CDC: Concerted action needed to halt spread of deadly CRE bacteria in healthcare facilities

by Brianna Crandall — March 11, 2013—Facilities and custodial professionals charged with sanitation at hospitals and healthcare facilities need to be aware of a family of bacteria that the U.S. Centers for Disease Control and Prevention (CDC) says has become increasingly resistant to even the strongest last-resort antibiotics (carbapenems) during the past decade, causing more hospitalized patients to getting lethal infections that, in some cases, are impossible to cure. CDC has tracked one type of CRE from a single healthcare facility to healthcare facilities in at least 42 states, showing how easily the bacteria can spread.

The findings, published March 5 in the CDC’s Vital Signs report, are a call to action for the entire healthcare community to work urgently—individually, regionally and nationally—to protect patients. During just the first half of 2012, almost 200 hospitals and long-term acute care facilities treated at least one patient infected with these bacteria. Currently, almost all CRE infections occur in people receiving significant medical care in hospitals, long-term acute care facilities, or nursing homes.

The bacteria, carbapenem-resistant Enterobacteriaceae (CRE), kill up to half of patients who get bloodstream infections from them. In addition to spreading among patients, often on the hands of healthcare personnel, CRE bacteria can transfer their resistance to other bacteria within their family. This type of spread can create additional life-threatening infections for patients in hospitals and potentially for otherwise healthy people.

In 2012, CDC released a concise, practical CRE prevention toolkit with in-depth recommendations for hospitals, long-term acute care facilities, nursing homes and health departments. Key recommendations include:

  • Enforcing use of infection control precautions (standard and contact precautions);
  • Grouping patients with CRE together;
  • Dedicating staff, rooms and equipment to the care of patients with CRE, whenever possible;
  • Having facilities alert each other when patients with CRE transfer back and forth;
  • Asking patients whether they have recently received care somewhere else (including another country); and
  • Using antibiotics wisely.

CDC says its core prevention measures are critical and can significantly reduce the problem today and for the future. The agency encourages facilities to work together regionally to implement CRE prevention programs. In some parts of the world, CRE appear to be more common, and evidence shows they can be controlled; Israel recently employed a coordinated effort in its 27 hospitals and dropped CRE rates by more than 70%. Several U.S. facilities and states have reported similar reductions.

┄┄┄┄┄┄┄┄┄┄┄┄┄┄┄┄┄┄┄┄

Task details – Rewrite the CRE article between "The bacteria, carbapenem-resistant" and "otherwise healthy people.", inclusive, replacing "healthcare personnel" with "hospital staff". The items that follow have no connection to the CRE article.

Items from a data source
┄┄┄┄┄┄┄┄┄┄┄┄┄┄┄┄┄┄┄┄

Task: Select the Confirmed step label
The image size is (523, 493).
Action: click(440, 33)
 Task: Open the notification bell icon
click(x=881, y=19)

┄┄┄┄┄┄┄┄┄┄┄┄┄┄┄┄┄┄┄┄

Task response –
The bacteria, carbapenem-resistant Enterobacteriaceae (CRE), kill up to half of patients who get bloodstream infections from them. In addition to spreading among patients, often on the hands of hospital staff, CRE bacteria can transfer their resistance to other bacteria within their family. This type of spread can create additional life-threatening infections for patients in hospitals and potentially for otherwise healthy people.